Yaşlı insanlar belirli yüzlerle karşı karşıya engelleri daha fiziksel olarak aktif olmak - bunlar finansal, fiziksel, sosyal veya pratik olabilir. Bazı yaşlı yetişkinler, hatırlatmak için yararlı olan günlük fiziksel aktiviteyi izlemeye yardımcı olan elektronik araçlar bulur ve motive daha aktif olmaları için.

Bazı Avustralya eyaletlerinin sakinleri de Sağlıklı Olun Fiziksel aktivite de dahil olmak üzere sağlıklı yaşam tarzı değişiklikleri yapmak için ücretsiz bilgi, motivasyon ve destek hizmeti. NSW Sağlık Bakanlığı, Aktif ve Sağlıklı 50 yaş ve üstü kişiler için fiziksel aktivite olanakları için bir veritabanı içeren web sitesi.

Organize gruplar halinde egzersiz yapmayı tercih ediyorsanız birçok seçenek vardır. Birinin olup olmadığını öğrenmek Kalp Vakfı yürüyüş grupları bölgenizde toplanır - bu gruplar eğlenceli ve sosyal bir şekilde aktif kalmanın bir yoludur. Veya biraz daha fazla zorluk için, parkrun Avustralya’da 5’ten daha fazla yerde ücretsiz, haftalık 300km süreli koşu (veya yürüme) etkinliğidir.

Ya hastaysam?

Araştırmalar sağlık sorunları olan kişilerin bile daha aktif olmaktan çok şey kazanabileceğini gösteriyor. Örneğin, insanlar diz ve kalça osteoartriti Ağrının azalması ve işlevsellik açısından bir dizi fiziksel aktiviteden faydalanabilir. Bunlara karada veya suda yapılan kas güçlendirme ve aerobik ve esneklik egzersizi dahildir.

Benzer şekilde diyabet glukoz kontrollerini aerobik egzersizden (yürüme veya yüzme gibi), kas güçlendirme veya her ikisinin bir kombinasyonundan iyileştirebilir.

Kırılgan yaşlıların veya belirli sağlık sorunları olan kişilerin, kendi yeteneklerine ve sağlık koşullarına en uygun fiziksel aktivite seçeneklerini seçmek için profesyonel yardım almaları önemlidir. Bu tür kişiler, pratisyen hekimleriyle daha aktif olma planlarını tartışmalı ve daha sonra fizyoterapist or egzersiz fizyoloğu.

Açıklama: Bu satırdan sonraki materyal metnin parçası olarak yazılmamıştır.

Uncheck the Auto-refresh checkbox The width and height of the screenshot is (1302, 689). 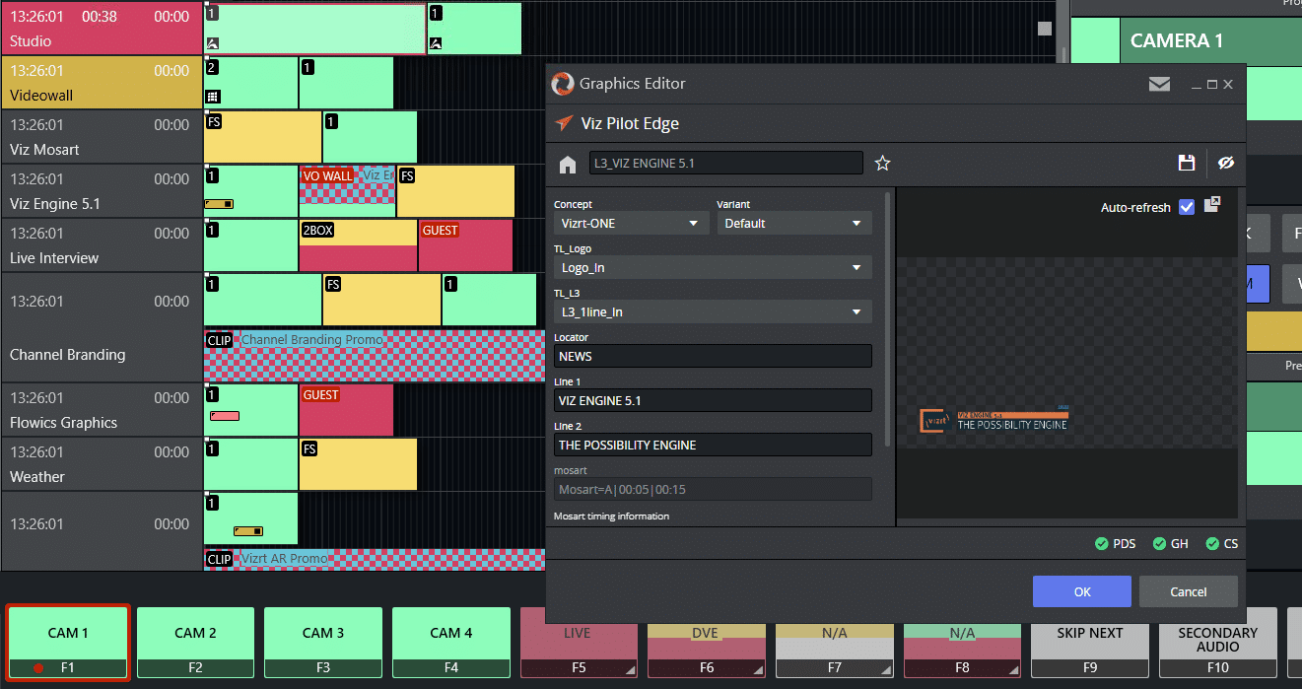(1187, 207)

Yeni Dünya Sağlık Örgütü Fiziksel Aktivite Küresel Eylem Planı 2018-30, hükümetlerin ve diğer kuruluşların, insanların daha aktif olmalarını kolaylaştırmak için politika eylemleri konusunda rehberlik sağlar. Sağlık profesyonelleriyle bağlantılı güvenli, hoş mekanlar ve liderler ve konuksever, eğlenceli ve uygun fiyatlı programlar üstesinden gelmenize yardımcı olur engelleri yaşlı insanlar tarafından bildirildi.Konuşma

Yazarlar Hakkında

Anne Tiedemann, Doçent, Sağlıklı Yaşlanma için Fiziksel Aktivite Baş Araştırma Üyesi, Sydney Üniversitesi ve Cathie Sherrington, Profesör, Sydney Üniversitesi

Bu makale şu adresten yeniden yayınlandı: Konuşma Creative Commons lisansı altında. Okumak Orijinal makale.